Format String in Flask with Dynamodb
Format String in Flask with Dynamodb — how this specific combination creates or exposes the vulnerability
A format string vulnerability occurs when user-controlled input is passed directly into a string formatting operation without proper sanitization. In a Flask application using Amazon DynamoDB, this typically arises when building API request parameters, log messages, or error responses using Python’s % operator, .format(), or f-strings with data retrieved from or influenced by DynamoDB responses.
Consider a Flask route that fetches a user record from DynamoDB and includes a user-supplied locale parameter in a status message:
import boto3
from flask import Flask, request
app = Flask(__name__)
ddb = boto3.client('dynamodb', region_name='us-east-1')
@app.route('/user')
def get_user():
user_id = request.args.get('id')
locale = request.args.get('locale', 'en')
# Fetch user from DynamoDB
resp = ddb.get_item(
TableName='users',
Key={'user_id': {'S': user_id}}
)
user = resp.get('Item', {})
username = user.get('username', {'S': 'unknown'}).get('S', 'unknown')
# Vulnerable: direct string interpolation with user input
message = 'Welcome %s (lang: %s)' % (username, locale)
return {'message': message}
If an attacker controls the locale parameter and the application inadvertently uses it in a format string operation (e.g., constructing a log line or API response that is later interpolated), they can inject format specifiers such as %s, %x, or %n. This can lead to information disclosure, crashes, or in some environments, code execution.

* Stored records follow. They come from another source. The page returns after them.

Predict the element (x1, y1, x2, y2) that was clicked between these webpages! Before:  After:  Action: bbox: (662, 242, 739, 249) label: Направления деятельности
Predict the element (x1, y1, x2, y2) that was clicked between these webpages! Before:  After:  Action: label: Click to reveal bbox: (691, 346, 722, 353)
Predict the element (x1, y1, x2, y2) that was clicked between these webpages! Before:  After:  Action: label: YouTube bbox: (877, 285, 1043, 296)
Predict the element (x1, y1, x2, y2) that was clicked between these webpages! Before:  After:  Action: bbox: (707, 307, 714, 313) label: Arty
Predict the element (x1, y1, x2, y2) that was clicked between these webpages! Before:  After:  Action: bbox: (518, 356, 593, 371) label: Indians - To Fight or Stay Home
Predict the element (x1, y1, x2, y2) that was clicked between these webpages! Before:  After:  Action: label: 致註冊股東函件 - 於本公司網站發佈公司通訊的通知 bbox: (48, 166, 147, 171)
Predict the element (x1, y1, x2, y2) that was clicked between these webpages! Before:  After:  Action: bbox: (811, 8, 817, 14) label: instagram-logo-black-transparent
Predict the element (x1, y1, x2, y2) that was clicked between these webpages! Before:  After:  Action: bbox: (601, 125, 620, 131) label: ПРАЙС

The DynamoDB item itself may also contain user-controlled fields that, if used unsafely in formatting, expand the attack surface.
Another scenario involves constructing DynamoDB attribute names or filter expressions using string formatting with unchecked input. For example:
@app.route('/query')
def unsafe_query():
table = request.args.get('table')
# Vulnerable: table name inserted via string formatting
response = ddb.scan(TableName='%s_users' % table)
return {'items': response.get('Items', [])}
Here, an attacker could provide a table value like '; DROP TABLE users; -- (if logging or downstream processing is involved) or exploit format specifiers if the value is used in log messages or error outputs. While DynamoDB does not execute SQL, format string weaknesses can still corrupt log data, bypass log parsers, or trigger downstream vulnerabilities in instrumentation and monitoring tools that consume these logs.
Dynamodb-Specific Remediation in Flask — concrete code fixes
To mitigate format string issues in a Flask + DynamoDB application, avoid string interpolation for dynamic values used in logging, response messages, or DynamoDB parameters. Use explicit parameterization and structured data handling instead.
1. Safe message formatting without user-controlled format specifiers
Use simple concatenation or JSON-safe construction for user-facing messages:
import json
from flask import Flask, request
import boto3
app = Flask(__name__)
ddb = boto3.client('dynamodb', region_name='us-east-1')
@app.route('/user-safe')
def get_user_safe():
user_id = request.args.get('id')
locale = request.args.get('locale', 'en')
resp = ddb.get_item(
TableName='users',
Key={'user_id': {'S': user_id}}
)
user = resp.get('Item', {})
username = user.get('username', {'S': 'unknown'}).get('S', 'unknown')
# Safe: no format specifiers in user-controlled data
message = 'Welcome ' + username + ' (lang: ' + locale + ')'
# Alternatively, use json.dumps for structured logging
app.logger.info(json.dumps({'event': 'welcome', 'username': username, 'locale': locale}))
return {'message': message}
2. Parameterized DynamoDB calls without string interpolation
Never build table names or key values using string formatting. Use static or whitelisted values:
ALLOWED_TABLES = {'profiles', 'settings'}
@app.route('/query-safe')
def query_safe():
table = request.args.get('table')
if table not in ALLOWED_TABLES:
return {'error': 'invalid table'}, 400
# Safe: table name validated against a whitelist
response = ddb.scan(TableName=table + '_users')
return {'items': response.get('Items', [])}
3. Structured logging and output encoding
When generating logs or API responses, keep data separate from control logic and encode output based on context (e.g., HTML, JSON):
import logging
logger = logging.getLogger(__name__)
@app.route('/item')
def get_item():
item_id = request.args.get('item_id')
resp = ddb.get_item(
TableName='items',
Key={'id': {'S': item_id}}
)
item = resp.get('Item', {})
# Structured log entry; no interpolation of raw item fields into a format string
logger.info('item_fetch', extra={'item_id': item_id, 'has_item': bool(item)})
return {'item': item}
These practices reduce the risk that data from DynamoDB or client input is misused in format string operations, helping to prevent information leakage and instability in the Flask application.